▶ PASSAGE GIVEN:
◇ ◇ ◇ ◇
As a result, the Philippines also took overall honors in the boys’ division.
Barrientos also became the first Filipino kegler to win a gold in the boys’ division. Biboy Rivera bagged the men’s singles plum in 1996.
Playing on lanes 21 and 22, Barrientos scored a three-bagger from the fourth to the sixth frames to beat South Korean Lee Myeongcheol 205-191in the stepladder semifinals.
Myeoncgheol, who took the No. 2 slot after shooting 3533 in the 16-game series, missed the 10-pin in the final game, enabling Barrientos to advance against the Australian No. 1 seed, who earned a bye after emerging as the topnotcher with a 3477 total.
◇ ◇ ◇ ◇
▶ PROVIDED DATA:

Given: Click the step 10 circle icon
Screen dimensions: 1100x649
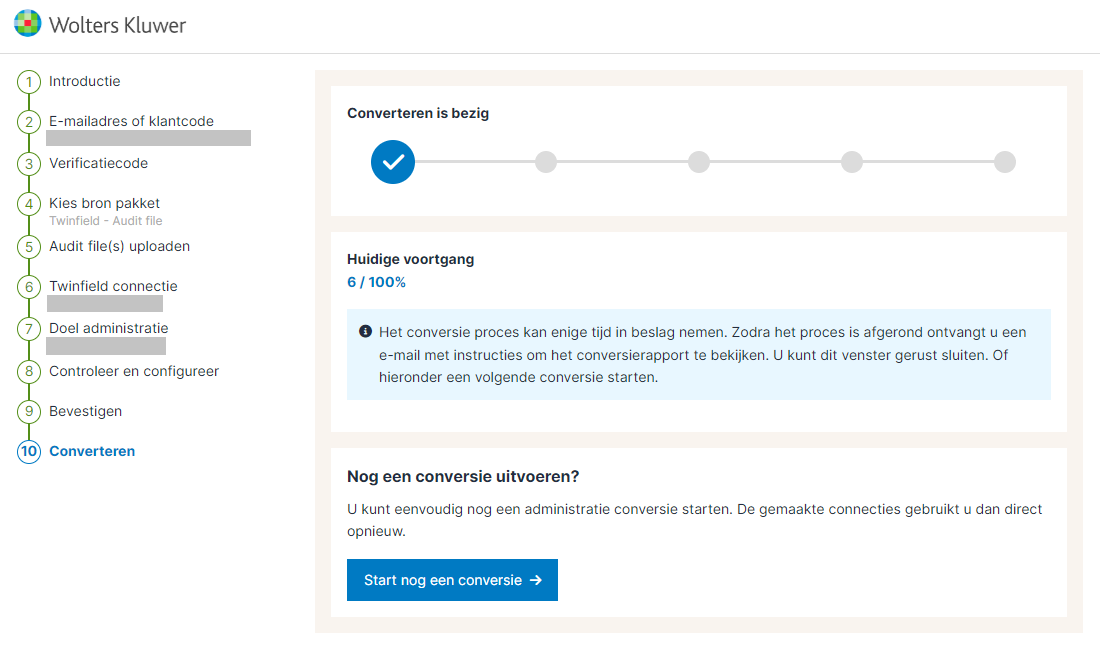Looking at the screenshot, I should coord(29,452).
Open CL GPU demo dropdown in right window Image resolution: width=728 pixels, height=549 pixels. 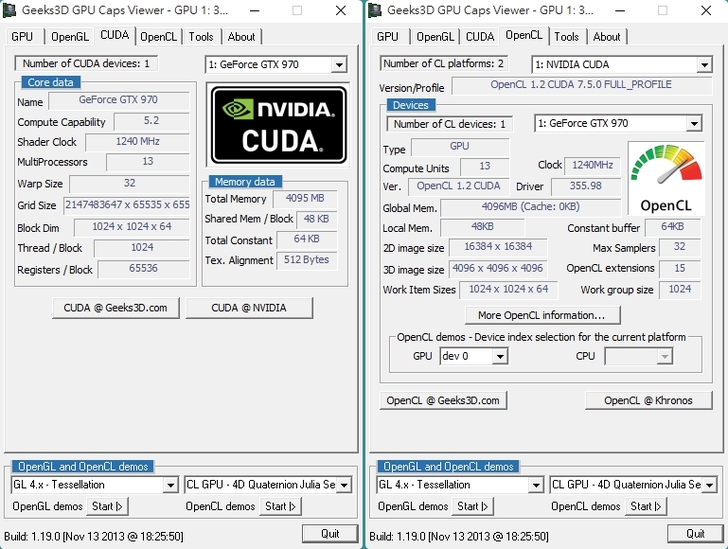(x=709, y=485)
◇ ◇ ◇ ◇
▶ WHAT TO DO:
1. Translate this sentence from the bowling report into Spanish: "Barrientos also became the first Filipino kegler to win a gold in the boys’ division."
2. Decide whether each statement agrees with the bowling report. Answer yes or no for each, and quote the deciding words from the report. (a) Biboy Rivera won the men’s singles title in 1996. (b) The Australian No. 1 seed played in the stepladder semifinals. (c) The Philippines took overall honors in the girls’ division.
3. Resume the bowling report, starting right after its last sentence.

▶ EXERCISE RESPONSES:
1. Barrientos también se convirtió en el primer jugador de bolos filipino en ganar un oro en la división de varones.

2.
(a) Yes: "Biboy Rivera bagged the men’s singles plum in 1996."
(b) No: "who earned a bye after emerging as the topnotcher with a 3477 total."
(c) No: "the Philippines also took overall honors in the boys’ division."

3.
Barrientos had an eight-game series of 1740 in the first block, highlighted by a pair of 23s7 in the fifth and eighth games on top of a 236 in the sixth, to slip into the No. 2 spot at the halfway mark of the event, just 26 pins behind pacesetting South Korean Baek Seungmin (1831) last Tuesday.
When play resumed, the bespectacled Pinoy bowler looked headed to sealing the No. 1 spot in the stepladder finals and a bye after shooting 251 in the 14th game but slumped to 193 and 181 in the last two games and slid to third with a 3447 total.